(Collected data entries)
■ ■ ■ ■ ■ ■ ■

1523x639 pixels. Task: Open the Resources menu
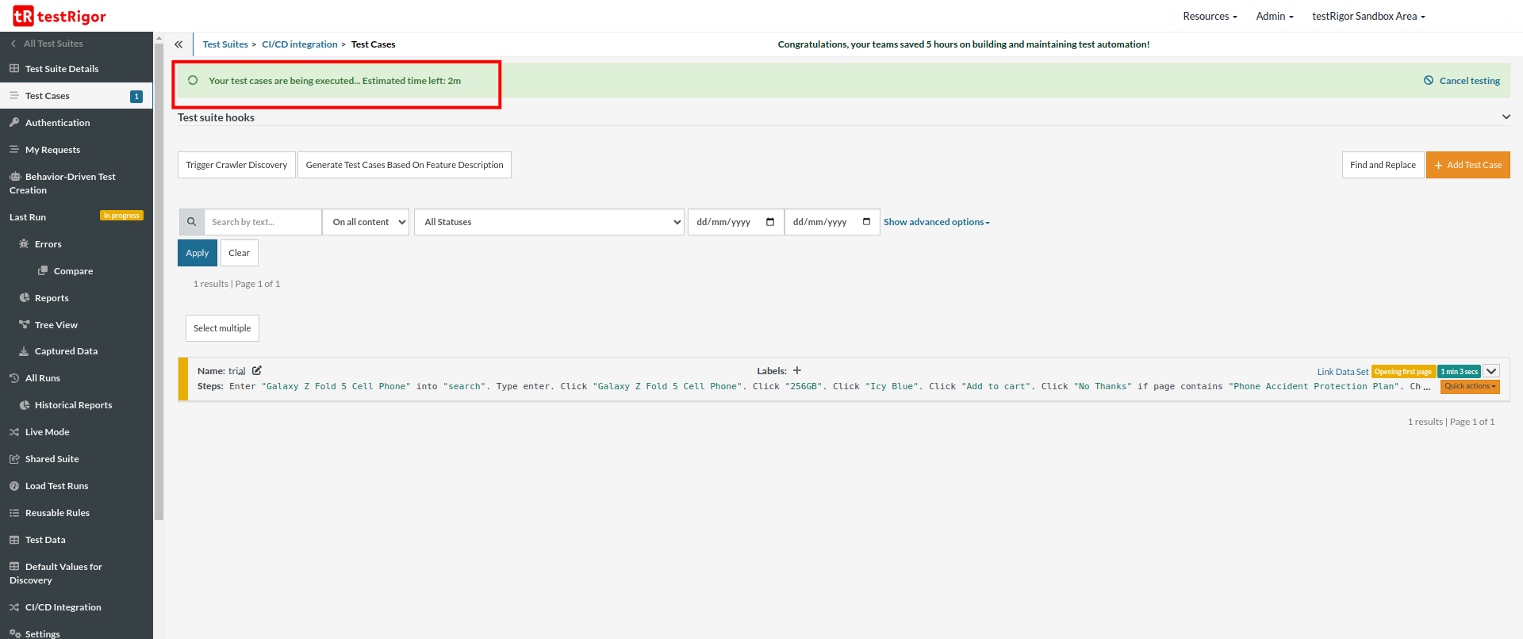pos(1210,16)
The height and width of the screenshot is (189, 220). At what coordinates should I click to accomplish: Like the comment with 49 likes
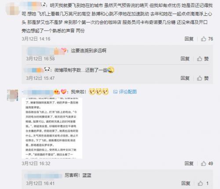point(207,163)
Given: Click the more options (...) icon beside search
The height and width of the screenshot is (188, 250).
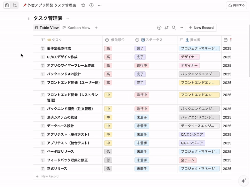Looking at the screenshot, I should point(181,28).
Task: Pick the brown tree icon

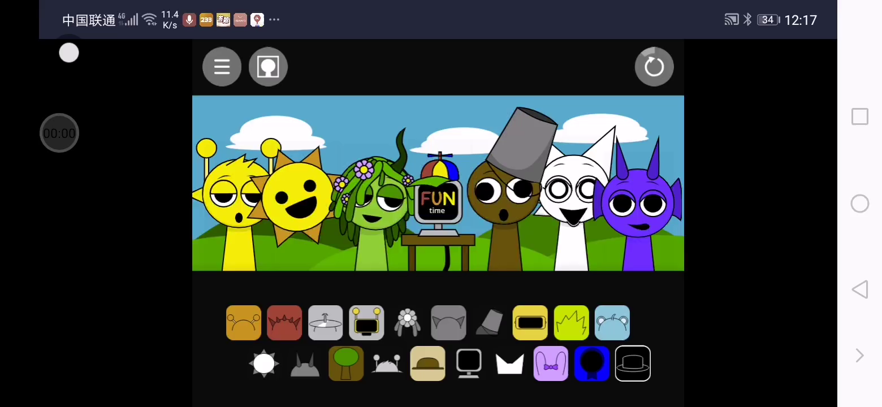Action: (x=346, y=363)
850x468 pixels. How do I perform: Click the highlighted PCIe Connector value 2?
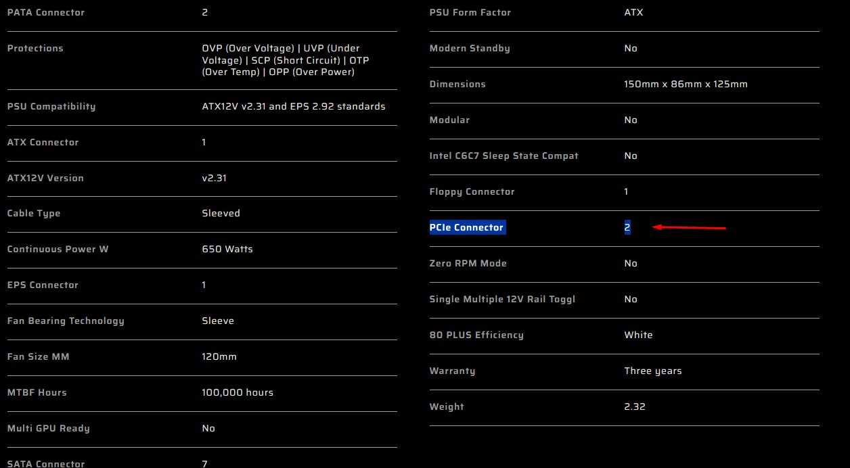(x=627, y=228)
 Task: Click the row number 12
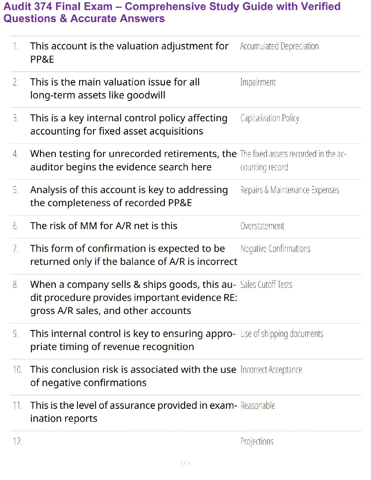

■ ■ ■ ■ ■ ■ ■

**The problem**
Should a record include a picture, drop the picture and write out the remainder exactly.

**Solution for this exercise**
1523x639 pixels. Task: Open the Resources menu
pos(1210,16)
The height and width of the screenshot is (189, 220). At what coordinates should I click to accomplish: Like the comment with 49 likes
point(207,163)
Given: Click the more options (...) icon beside search
The height and width of the screenshot is (188, 250).
Looking at the screenshot, I should point(181,28).
Task: Pick the brown tree icon

Action: (x=346, y=363)
850x468 pixels. How do I perform: Click the highlighted PCIe Connector value 2?
(x=627, y=228)
 Task: Click the row number 12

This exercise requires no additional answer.